Key implementation details include process isolation (each code snippet runs in a separate subprocess), cross-turn persistence (variables and state are maintained across turns), and file-system safe I/O (communication between the runtime and the MLLM occurs through structured variable passing). These features contribute to the robustness, security, and flexibility of the PyVision framework.
The authors developed a taxonomy to categorize the tools generated by PyVision, identifying four major classes: basic image processing, advanced image processing, visual prompting and sketching, and numerical and statistical analysis. Basic image processing tools include cropping, rotation, and enhancement operations. Advanced image processing tools encompass segmentation, object detection, and OCR. Visual prompting and sketching involve rendering marks and lines on images to aid reasoning. Numerical and statistical analysis includes image histograms and quantitative analysis of visual inputs. The authors also note the existence of a long tail of novel, task-specific operations that don't fall neatly into these categories, showcasing the creative potential of dynamic tooling. For example, (Figure 2) demonstrates how PyVision solves a "spot the difference" task by subtracting pixel values between two images and visualizing the result.
Figure 2: Case Study: Spot-the-Difference showcases structured visual comparison.

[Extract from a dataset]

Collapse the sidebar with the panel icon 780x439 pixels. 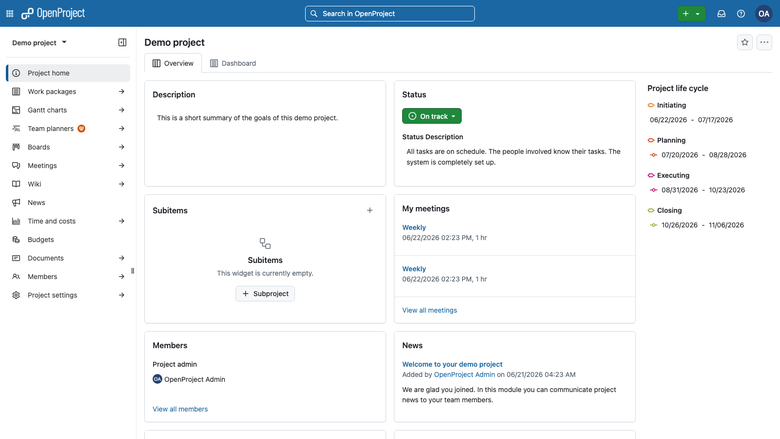[122, 42]
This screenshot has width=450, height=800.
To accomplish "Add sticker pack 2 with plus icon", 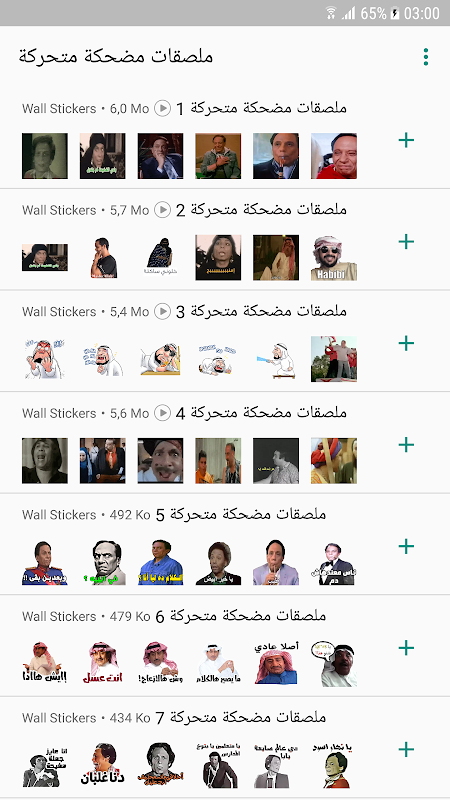I will click(406, 241).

Experimental Results and Discussion
The paper presents quantitative results across several benchmarks, demonstrating that PyVision consistently improves the performance of strong backend models. For example, PyVision boosted GPT-4.1 by +7.8% on V* and Claude-4.0-Sonnet by +31.1% on VLMsAreBlind-mini. The authors found that PyVision amplifies the strengths of the backend model; it gains more on perception tasks when paired with perceptually strong models like GPT-4.1 and gains more on abstract reasoning when paired with Claude-4.0-Sonnet. This suggests that dynamic tooling does not override model capabilities but rather unlocks them. The distribution of tool categories varies across benchmarks and domains (Figure 3), indicating that PyVision adapts its strategy to the unique demands of each task. For instance, math-related benchmarks often trigger numerical and statistical analysis tools, while visual search tasks rely heavily on cropping.
Figure 3: Taxonomy Distribution Across Benchmarks and Domains.
The paper also analyzes multi-turn interaction patterns (Figure 4), showing that Claude-4.0-Sonnet tends to generate more code and engage in longer toolchains than GPT-4.1, reflecting differences in how each MLLM approaches complex reasoning.
Figure 4: Multi-Turn Interaction Patterns Across Tasks and Backend Models.
Implications and Future Directions
The PyVision framework represents a significant advancement in agentic visual reasoning. By enabling MLLMs to dynamically generate and execute Python code, it overcomes the limitations of predefined workflows and static toolsets. This approach not only improves performance on a variety of visual tasks but also offers greater interpretability and flexibility. The ability to invent new computational tools on the fly moves AI systems closer to versatile, autonomous, and creative problem-solving. Future research could explore more sophisticated methods for tool generation, integration with external knowledge sources, and applications in real-world scenarios such as robotics and autonomous navigation.
Conclusion
The PyVision framework demonstrates the potential of dynamic tooling for visual reasoning. By empowering MLLMs to generate and execute Python code on the fly, PyVision achieves significant performance improvements and unlocks new capabilities for complex visual tasks. The framework's modular design, combined with the versatility of Python, makes it a promising platform for future research in agentic AI and multimodal reasoning.